> **WHAT YOU SHOULD DO**
Reproduce every line of the listing below exactly as it appears, from the first line to the last.

Listing for locating words and elements
☆ ☆ ☆ ☆ ☆ ☆ ☆

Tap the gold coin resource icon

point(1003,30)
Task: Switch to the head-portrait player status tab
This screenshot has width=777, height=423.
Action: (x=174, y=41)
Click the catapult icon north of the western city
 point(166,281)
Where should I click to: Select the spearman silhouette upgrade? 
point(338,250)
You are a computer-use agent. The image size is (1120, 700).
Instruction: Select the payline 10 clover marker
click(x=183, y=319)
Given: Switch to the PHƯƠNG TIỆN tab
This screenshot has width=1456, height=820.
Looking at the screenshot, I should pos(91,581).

☆ ☆ ☆ ☆ ☆ ☆ ☆

> **TASK ANSWER**
Tap the gold coin resource icon

point(1003,30)
Task: Switch to the head-portrait player status tab
This screenshot has width=777, height=423.
Action: (x=174, y=41)
Click the catapult icon north of the western city
 point(166,281)
Where should I click to: Select the spearman silhouette upgrade? 
point(338,250)
You are a computer-use agent. The image size is (1120, 700).
Instruction: Select the payline 10 clover marker
click(x=183, y=319)
Given: Switch to the PHƯƠNG TIỆN tab
This screenshot has width=1456, height=820.
Looking at the screenshot, I should pos(91,581).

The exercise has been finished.